Tag Archives: Sue Heap

Ruby Reads 22:

It’s been a long time since I’ve posted about books read with my granddaughter. Here’s a beginning catch-up.

Dinner with Olivia (Simon & Schuster 2009, based on the TV series, adapted by Emily Sollinger, illustrated by Guy Wolek)

Neither Ruby nor her grandparents knew there was a TV series featuring Olivia, and at first I was wary of this knock-off of Ian Falconer’s wonderful books: as befits children’s TV, the illustration style is a lot cruder than Falconer’s New Yorkish elegance. But it turns out the book is lovely. Olivia goes to her posh friend Francine’s place for dinner. At first she is in awe, and mildly ashamed of the messiness of her own family, especially her little brothers. But once she has experienced the rule-bound life of Francine’s family, not to mention the Brussels sprouts, she – and Francine – realise how excellent it is to slurp spaghetti sauce and occasionally have a meatball bounce to the floor.


Alison Lester, Hello Little Babies (OUP 1985)

Like Alison Lester’s Clive Eats Alligators, this follows a number of children in different activities. This time the children are babies, of a range of ethnicities. Ruby is besotted with her little brother, and with babies in general – at the museum, the exhibit that held her attention was the diorama of baby dinosaurs hatching from their eggs. An added attraction in this book is that one of the babies is named Ruby.


Sally Lloyd-Jones and Sue Heap, How to Be a Baby, by Me, The Big Sister (Schwartz & Wade Books 2007)

Much loved by Ruby, this mocks the narrator’s baby brother for his comparative helplessness. At least, we assume the baby is male, because that’s what Ruby’s baby brother Charlie is. We first read this before he was born. It has become much more popular since he became a reality. I’m not entirely comfortable with the book’s rampant condescension, but I think Ruby can tell it’s joking, and she particularly likes the last pages, where the big sister looks forward to the time when the baby will be as tall as her and able to play with her.


Maurice Sendak, In the Night Kitchen (©1970, HarperCollins Publishers 1988)

Ruby’s not so fond of this. I think there’s too much that she doesn’t quite recognise: the cooks in the kitchen, dough rising, New York skysline, naked boy … And the story line is weird. However, we were driving in the car the other day and she started chanting, ‘Milk in the batter! Milk in the Batter!’ So the magic of Sendak is percolating.


Margaret Mahy (writer) and Jenny Williams (illustrator), A Lion in the Meadow (©1969, re-illustrated edition ©1986, Picture Puffins 1989)

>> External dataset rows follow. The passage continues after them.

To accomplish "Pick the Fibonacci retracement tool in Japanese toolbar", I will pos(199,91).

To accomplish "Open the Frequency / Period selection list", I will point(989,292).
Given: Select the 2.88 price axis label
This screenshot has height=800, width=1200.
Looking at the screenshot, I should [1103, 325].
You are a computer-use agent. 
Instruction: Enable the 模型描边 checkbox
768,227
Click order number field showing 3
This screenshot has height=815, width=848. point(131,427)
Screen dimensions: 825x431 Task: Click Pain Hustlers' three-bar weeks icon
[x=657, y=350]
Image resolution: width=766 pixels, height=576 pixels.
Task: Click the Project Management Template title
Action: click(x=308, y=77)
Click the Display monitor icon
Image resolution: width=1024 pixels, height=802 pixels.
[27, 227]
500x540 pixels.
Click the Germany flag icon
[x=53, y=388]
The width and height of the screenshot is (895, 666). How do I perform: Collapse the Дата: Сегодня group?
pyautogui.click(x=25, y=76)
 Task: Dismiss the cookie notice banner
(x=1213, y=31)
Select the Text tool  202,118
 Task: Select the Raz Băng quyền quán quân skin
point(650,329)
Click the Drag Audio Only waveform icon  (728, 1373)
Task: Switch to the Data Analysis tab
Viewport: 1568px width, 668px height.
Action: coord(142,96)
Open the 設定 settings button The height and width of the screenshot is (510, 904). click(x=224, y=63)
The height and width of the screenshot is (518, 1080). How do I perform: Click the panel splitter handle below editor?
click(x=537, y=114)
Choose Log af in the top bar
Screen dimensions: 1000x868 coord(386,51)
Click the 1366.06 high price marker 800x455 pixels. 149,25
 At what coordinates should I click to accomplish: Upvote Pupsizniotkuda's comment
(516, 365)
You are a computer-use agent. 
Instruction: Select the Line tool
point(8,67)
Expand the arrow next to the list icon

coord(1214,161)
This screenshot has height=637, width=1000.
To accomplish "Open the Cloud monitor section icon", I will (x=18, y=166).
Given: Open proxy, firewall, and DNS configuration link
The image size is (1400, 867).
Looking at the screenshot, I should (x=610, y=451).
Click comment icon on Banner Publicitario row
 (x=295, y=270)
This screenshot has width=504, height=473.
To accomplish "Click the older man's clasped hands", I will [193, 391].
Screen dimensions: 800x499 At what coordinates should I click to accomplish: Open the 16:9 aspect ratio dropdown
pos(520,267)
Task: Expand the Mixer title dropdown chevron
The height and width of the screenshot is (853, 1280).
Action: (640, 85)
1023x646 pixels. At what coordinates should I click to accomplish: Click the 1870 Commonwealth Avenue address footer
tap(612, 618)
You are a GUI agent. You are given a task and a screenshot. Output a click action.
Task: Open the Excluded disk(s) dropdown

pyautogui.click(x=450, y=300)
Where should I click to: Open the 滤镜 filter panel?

We picked this up at the Addison Road markets. Margaret Mahy is one of the great children’s writers, and Ruby has responded to this book appropriately. Like Sendak’s The Sign on Rosie’s Door, it has a brilliant mother who responds intelligently to her child’s fantasies. The difference is that is this case the child’s fantasy, of ‘a big, roaring, yellow, whiskery lion in the meadow’, turns out to be real, and so does the mother’s counter-fantasy of a dragon in a matchbox who will chase the lion away. Not a word out of place, this is irresistible, and – like the Sendak books – a pleasure to read aloud.


Libby Gleeson (writer) and Freya Blackwood (illustrator), Banjo and Ruby Red (Little Hare 2013)

A dog and a chook overcome initial relationship difficulties to become good friends. What’s not to love? We used to visit some urban chickens when Ruby was much smaller (her word for chicken as ‘babook’, but she eventually decided to go with the consensus). She still talks about the family dog who died some time ago – ‘It’s very sad.’ And relationship difficulties seem to be an issue as she spends more time in childcare. Plus, the chook’s name is Ruby Red. I don’t imagine the Australian farm setting is any more familiar to our inner-city girl than Sendak’s New York skyline, but in this case that doesn’t seem to matter.

This book is also a pleasure to read aloud, for the pathos of a scene where Ruby Red is apparently lifeless as much as for the pages where Banjo does a lot of barking and for the way movement can be traced in great arc across the pages in Freya Blackwood’s illustrations


Hello Little Babies and Banjo and Ruby Red are the first two books I’ve read for the Australian Women Writers Challenge 2021.